10.06 - 04.07.2010

Vladimir Kozin

"Eternal values"

/objects from automobile rubber and wire/

 

козин владимир

 

Now that nobody needs you and you are cast aside in the midst of nowhere, 

I will be your keeper”.

Andrei Platonov

 

            In our lives we are surrounded with a myriad of objects. All kinds of objects. But the older they get, the stronger feelings they evoke. Objects gradually lose their impersonality, their value of commodity, their technological novelty to become a telltale part of man to be cherished by him. Why, a property has a faculty of telling tales. Forever does it bear a mark of its previous owner; it is animated by his private life and always determines the extent of this belongingness since, if it has been transformed into a property, it belongs to someone. It acquires a queer capacity to accumulate something human for its future use. Maybe, it accounts for our fondness of antiques, which shared the lot of their owners, who had a mightier human potential than we who live in the epoch of production and consumption of impersonal, disposable goods. Things not only surround us but they also require our attention. This mutual attraction makes us feel worthy of being in this world and becomes the course of life itself, while the road to death is marked by a series of goodbyes to the telltale tangible world. 

Objects, since they are not a product of nature, are designed and made by people. By empowering them with his intelligence, man automatically casts them into the course of evolution. From the very outset, a thing bears the mark of its owner, becomes his part and develops a sort of humanness. Forgetting about them means disregarding the inner sense of humanness pertaining to things, and stopping feeling their warmth means forgetting the man as such. Every little thing has been made by man and, like children who arrest the attention of their parents, things have to behave likewise. And we, we have to respond, again and again, to the call.

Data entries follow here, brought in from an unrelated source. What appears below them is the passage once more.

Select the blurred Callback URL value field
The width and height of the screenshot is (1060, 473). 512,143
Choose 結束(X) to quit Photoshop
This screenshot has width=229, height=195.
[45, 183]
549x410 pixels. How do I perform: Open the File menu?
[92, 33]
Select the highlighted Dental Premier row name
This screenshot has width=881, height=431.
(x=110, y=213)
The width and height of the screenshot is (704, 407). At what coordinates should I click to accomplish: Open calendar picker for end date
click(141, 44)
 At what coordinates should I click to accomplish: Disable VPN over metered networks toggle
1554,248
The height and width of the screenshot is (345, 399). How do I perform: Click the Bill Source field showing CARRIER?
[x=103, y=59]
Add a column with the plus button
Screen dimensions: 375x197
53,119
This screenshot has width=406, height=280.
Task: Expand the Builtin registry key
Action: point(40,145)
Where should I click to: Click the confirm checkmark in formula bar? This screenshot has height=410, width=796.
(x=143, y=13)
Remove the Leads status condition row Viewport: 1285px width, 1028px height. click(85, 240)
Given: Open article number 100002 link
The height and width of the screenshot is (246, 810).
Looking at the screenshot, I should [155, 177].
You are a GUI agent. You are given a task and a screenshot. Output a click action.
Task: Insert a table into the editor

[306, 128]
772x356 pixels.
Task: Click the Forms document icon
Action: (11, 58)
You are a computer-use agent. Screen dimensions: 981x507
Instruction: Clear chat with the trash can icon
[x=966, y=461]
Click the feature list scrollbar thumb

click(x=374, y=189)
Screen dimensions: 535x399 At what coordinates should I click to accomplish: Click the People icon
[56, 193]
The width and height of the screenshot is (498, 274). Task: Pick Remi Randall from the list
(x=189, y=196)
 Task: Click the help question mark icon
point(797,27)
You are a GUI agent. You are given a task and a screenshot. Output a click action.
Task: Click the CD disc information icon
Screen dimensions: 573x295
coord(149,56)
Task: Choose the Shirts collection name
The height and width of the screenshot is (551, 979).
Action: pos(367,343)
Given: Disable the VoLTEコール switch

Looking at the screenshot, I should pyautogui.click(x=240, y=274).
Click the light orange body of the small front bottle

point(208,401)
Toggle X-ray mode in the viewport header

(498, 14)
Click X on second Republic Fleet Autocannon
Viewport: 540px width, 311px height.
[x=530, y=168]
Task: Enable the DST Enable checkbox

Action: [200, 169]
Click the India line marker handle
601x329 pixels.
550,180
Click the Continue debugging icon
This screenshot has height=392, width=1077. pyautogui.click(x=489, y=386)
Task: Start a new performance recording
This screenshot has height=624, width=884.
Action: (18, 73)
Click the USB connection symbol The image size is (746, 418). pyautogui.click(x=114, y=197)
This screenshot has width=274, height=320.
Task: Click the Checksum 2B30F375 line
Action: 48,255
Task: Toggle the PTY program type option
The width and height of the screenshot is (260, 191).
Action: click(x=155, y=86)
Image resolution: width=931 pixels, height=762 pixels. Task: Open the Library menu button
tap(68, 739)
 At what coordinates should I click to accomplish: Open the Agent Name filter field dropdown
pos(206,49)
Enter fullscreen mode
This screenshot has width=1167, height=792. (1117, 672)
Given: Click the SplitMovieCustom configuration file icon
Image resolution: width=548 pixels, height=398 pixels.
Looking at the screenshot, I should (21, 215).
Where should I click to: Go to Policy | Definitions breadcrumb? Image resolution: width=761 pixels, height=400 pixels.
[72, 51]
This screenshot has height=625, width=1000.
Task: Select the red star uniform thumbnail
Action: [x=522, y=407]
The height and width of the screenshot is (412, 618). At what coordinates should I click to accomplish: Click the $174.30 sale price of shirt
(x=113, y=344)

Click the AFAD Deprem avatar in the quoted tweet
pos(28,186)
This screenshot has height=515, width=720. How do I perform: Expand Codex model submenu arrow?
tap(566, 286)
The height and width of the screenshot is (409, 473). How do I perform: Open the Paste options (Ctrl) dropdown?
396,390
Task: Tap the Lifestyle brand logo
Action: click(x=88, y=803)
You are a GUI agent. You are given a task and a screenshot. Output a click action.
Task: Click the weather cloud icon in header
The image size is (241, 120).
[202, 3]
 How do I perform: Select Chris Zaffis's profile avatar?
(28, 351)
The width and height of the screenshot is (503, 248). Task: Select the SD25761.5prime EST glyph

Vladimir Kozin’s project entitled “Eternal Values” is about simple, casual things in our everyday life, things that are so inconspicuous and common that we have started taking them for granted. Yet without them the world would be different, for the least meaningful things are best at justifying the world.

Made of rubber tyres, Kozin’s utensils – a tin opener, a kettle – are larger than their actual counterparts. They are a kind of monuments to these things and, confined to a small space of the KvadraT Gallery, they constitute something similar to a museum of domestic life whose exhibits justify the whole human world by their quiet telltale solidness.